"La situation est catastrophique." Depuis son véhicule, la députée Réunionnaise Karine Lebon (Gauche démocrate et républicaine) peine à cacher son désarroi face au drame qui s'est déroulé ce week-end à Mayotte. Lundi 16 décembre, deux jours après le passage dévastateur du cyclone Chido sur l'île aux parfums, les élus de la Délégation aux Outre-mer de l'Assemblée nationale se sont réunis. Avec, à l'ordre du jour, la situation gravissime dans laquelle se trouve le département de l'océan Indien.
Karine Lebon, actuellement dans sa circonscription, participait à la réunion à distance. Dans la matinée, elle est allée à la rencontre de la délégation du Département de Mayotte présente à La Réunion. "Même eux ne savent pas comment faire face à la situation", décrit-elle à ses collègues. Les familles mahoraises installées à La Réunion n'ont plus de nouvelles de leurs proches.

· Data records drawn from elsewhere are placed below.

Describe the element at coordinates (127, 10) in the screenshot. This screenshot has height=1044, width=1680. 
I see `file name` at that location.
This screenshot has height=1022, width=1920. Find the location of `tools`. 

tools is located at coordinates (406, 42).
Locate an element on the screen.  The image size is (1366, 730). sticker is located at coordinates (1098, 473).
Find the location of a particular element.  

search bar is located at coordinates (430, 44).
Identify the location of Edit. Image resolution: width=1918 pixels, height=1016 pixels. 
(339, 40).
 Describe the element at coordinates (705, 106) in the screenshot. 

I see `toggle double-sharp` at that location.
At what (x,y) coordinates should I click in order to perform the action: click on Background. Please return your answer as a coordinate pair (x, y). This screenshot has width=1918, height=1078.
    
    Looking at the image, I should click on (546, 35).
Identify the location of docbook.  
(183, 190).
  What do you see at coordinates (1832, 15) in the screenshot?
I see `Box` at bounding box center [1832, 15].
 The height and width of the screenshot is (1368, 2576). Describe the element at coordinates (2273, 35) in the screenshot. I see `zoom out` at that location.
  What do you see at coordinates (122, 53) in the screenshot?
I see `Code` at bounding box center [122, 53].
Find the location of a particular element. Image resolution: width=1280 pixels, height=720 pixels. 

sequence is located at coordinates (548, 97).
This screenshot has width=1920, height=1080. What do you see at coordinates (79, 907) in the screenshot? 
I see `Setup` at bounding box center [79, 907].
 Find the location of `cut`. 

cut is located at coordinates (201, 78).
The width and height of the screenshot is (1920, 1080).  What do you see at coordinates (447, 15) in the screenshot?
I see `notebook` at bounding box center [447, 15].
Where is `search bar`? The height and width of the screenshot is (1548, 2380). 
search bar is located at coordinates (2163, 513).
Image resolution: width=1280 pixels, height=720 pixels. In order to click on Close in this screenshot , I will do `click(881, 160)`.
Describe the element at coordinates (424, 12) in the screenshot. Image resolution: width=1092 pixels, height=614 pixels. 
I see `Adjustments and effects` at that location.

Chacun craint le pire.
Depuis Paris, le député Jean-Hugues Ratenon (La France insoumise), lui aussi élu de La Réunion, fait aussi part de son effroi, alors qu'aucun bilan officiel n'a été communiqué par les autorités. "Les bangas ont explosé, rappelle-t-il. Mais où sont les gens ?".
Invité sur Mayotte la 1ère dimanche soir, le préfet du territoire, François-Xavier Bieuville, s'est montré pessimiste sur le nombre de victimes potentielles qu'a laissé le cyclone. "Je pense qu'il y aura certainement plusieurs centaines [de morts], peut-être approcherons-nous le millier, voire quelques milliers." Mais il ne se fait pas d'illusions, face à l'ampleur de la catastrophe : "On ne pourra pas décompter toutes les victimes", alors que la tradition veut que, localement, les personnes décédées soient inhumées le plus vite possible, rendant leur recensement hasardeux.
"L'urgence, c'est l'alimentaire et l'eau"
Que faire, maintenant ? "L'urgence, c'est l'alimentaire et l'eau. L'eau, l'eau, l'eau", martèle Perceval Gaillard (La Réunion, La France insoumise). Le spectre d'un drame à venir pèse sur Mayotte. Là-bas, tout est détruit. Des renforts commencent à arriver. Mais des milliers de logements ont été balayés ou endommagés. L'eau du robinet est imbuvable. "Si on n'achemine pas très vite de l'eau à Mayotte, il va y avoir des morts en plus, avec tous les risques sanitaires qu'il y a derrière", anticipe le Réunionnais.
"Il faudra qu'on voit, nous, au niveau de la Délégation aux Outre-mer, ce qu'on pourra mettre en place comme action", dit le président de la Délégation, Davy Rimane (Guyane, Gauche démocrate et républicaine). Les parlementaires devront très certainement se pencher sur le vote d'aides d'urgence pour la reconstruction du territoire. "Il va falloir donner les moyens budgétaires à l'État d'intervenir", soutient le député de Nouvelle-Calédonie Nicolas Metzdorf (Ensemble pour la République).
Certains députés membres de la Délégation ont fait des propositions concrètes pour aider le plus rapidement possible l'archipel dévasté. Steevy Gustave (Essonne, Écologiste) appelle le gouvernement à déclencher l'état de catastrophe naturelle. Yoann Gillet (Gard, Rassemblement national) enjoint l'État à demander des aides européennes. Stéphane Lenormand (Saint-Pierre et Miquelon, LIOT) propose que l'armée intervienne dans les plus brefs délais. Frantz Gumbs (Saint-Martin/Saint-Barthélemy, Les Démocrates) voudrait que les régulations soient assouplies pour être le plus efficace possible dans l'aide apportée à la population (par exemple, pouvoir importer de l'eau depuis les pays voisins de Mayotte, même si elle ne répond pas aux normes françaises).
Les prochaines heures, les prochains jours seront cruciaux pour Mayotte. "C'est une course contre-la-montre", dit le Réunionnais Jean-Hugues Ratenon. "Il faut éviter qu'il y ait d'autres morts, éviter une épidémie..."
Après leur réunion, les élus ont rejoint l'Hémicycle pour la discussion sur la loi spéciale qui doit permettre à l'État de disposer d'un budget au 1er janvier 2025, malgré la censure récente du gouvernement. En début de séance, l'ensemble des députés a observé une minute de silence en mémoire aux victimes du cyclone Chido. "La République se tient et se tiendra toujours aux côtés des Mahorais et des Mahoraises", a promis la présidente de l'Assemblée nationale, Yaël Braun-Pivet.